It started as a verbal guarantee a couple years ago: Brian Gorman knew he could make a 35-yard field goal barefoot.
It ended as the community event of Thanksgiving Weekend, if not the entire holiday season.
“A bet was made two years ago, no one ever went through with it,” Gorman said. “My beautiful sister-in-law finally pepped up, got sick of hearing everyone complain that no one was ever doing it and here it is.
“We did it.”
The wager came back up a few weeks before the gracious day, appropriately named and advertised as La Soup de Sore.
The French-English title butchers both languages but is perfect. It’s inspired by Brian’s nickname, “Soupy,” and the misspelling of the French phrase that translates to “The Evening Meal,” promises pain post contest for the retired athlete (whose career ended after his high school football seasons).
The plan to kick barefoot was based in Gorman’s passionate New England Patriots fandom. Blame (or thank) Tony Franklin.
Even before NFL kickers missed a record 12 extra points the Sunday before the Main Event (which are kicked 10 yards closer to the goal line than Gormans were), Gorman’s friends were mostly sure he’d miss.
In the weeks leading up to Thanksgiving, one betting pool grew into three — how many different ways could the football never make it through the uprights?
The blindly-drawn picks listed creative and well-thought-out options including misses due to a broken toe, backing out or kicking his holder — brother Tim — instead of the football.
Only one option in each pool showed faith in the non-kicker’s kicking ability. The error: no option included a failed event due to a locked football field and lack of access to a goalpost.
Naturally, that happened.
As the bloody Mary pregame which is the customary start to each NFL Sunday for Gorman and his buddies wound down on Thanksgiving Day, scouts who’d traveled to the local high school field ahead of the athlete and crowd reported bad news.
The field was locked, yes each gate was checked, it was time for a back up plan.
…Only for quitters.
Gorman and the 15-plus people who were meeting up were #ThankfulFor the high school alumni in tow: they’d help find a way in.
In the end, the creative-thinking group found a way (over or under, but not through the fence) to watch the warm-up kicks and the ones worth something.
Gorman ditched his socks and shoes as soon as he made it onto the field, spectators who’d missed the pregame but beat the crowd moved sideline benches to the right hash and everyone began watching practice kicks.
Working his way back from the 10-yard line to the 25-, it looked like Gorman had both the accuracy and distance needed to prove most of his audience wrong — he missed some, but made many, as he admitted: “It’s a little bit further than I thought.”
“I was nervous because I missed quite a few of those (practice attempts) as well,” he said. “I was shaking to the left.”
Despite the jitters, uplifted by ‘Rocky Balboa,’ blasting out of the stadium’s cell phone speakers on repeat and in front of multiple cameras: Soupy split the uprights on his first official try!
“I felt pretty good, it was a fun day, a good Thanksgiving,” he said. “I’m happy.”

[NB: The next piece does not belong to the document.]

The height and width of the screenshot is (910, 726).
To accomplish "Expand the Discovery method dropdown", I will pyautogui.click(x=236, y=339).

The next two kicks weren’t as successful, both had the accuracy but fell short.
The wager winners: the two who ceremoniously throw in the most money and win least often. Call it a holiday miracle.
The truth of it though, five-year-old Keegan Gorman and six-year-old Connor Gorman arrived with their mother on time, ahead of the 11:30 practice start time advertised on official event signs.

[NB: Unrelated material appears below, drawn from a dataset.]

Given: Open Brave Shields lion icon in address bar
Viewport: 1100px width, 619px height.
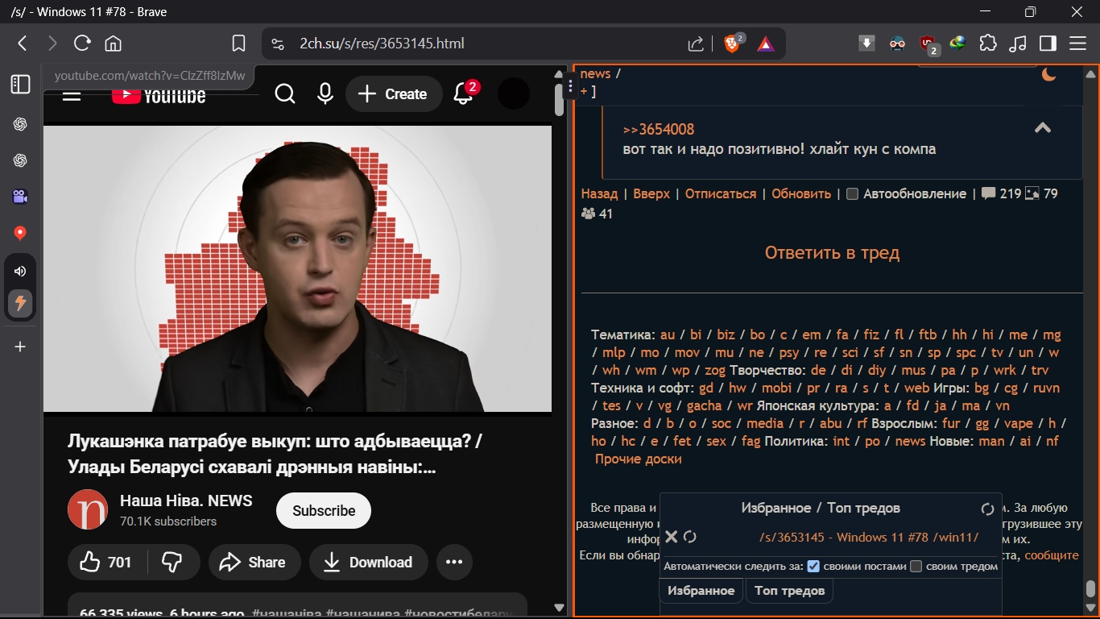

Given the family plans among the congregation, however, event staff had called an audible the night before and moved kickoff to 11:15.
Gorman’s VIP audience missed the show. The only option: kick three more field goal attempts.

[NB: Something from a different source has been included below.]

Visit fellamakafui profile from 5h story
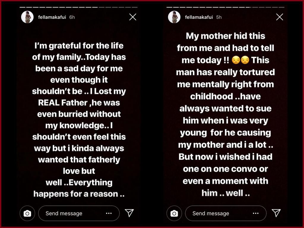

The result: two of three kicks made for those who matter most.
“It’s not going to get me to the NFL, but it was a fun time, I’m happy the boys were here,” the father said.
Without question, there is a push for La Soup de Sore to become an annual event. But Gorman announced his retirement to his sons after bettering his field goals made percentage.
“It’ll probably take until next year for my leg to heal because it’s still numb,” he said. “I’ve got some Bengay at home.
“I’m guessing we might be waiting a year or two.”
No word yet if another breakout kicker will emerge in time for Turkey Day 2017.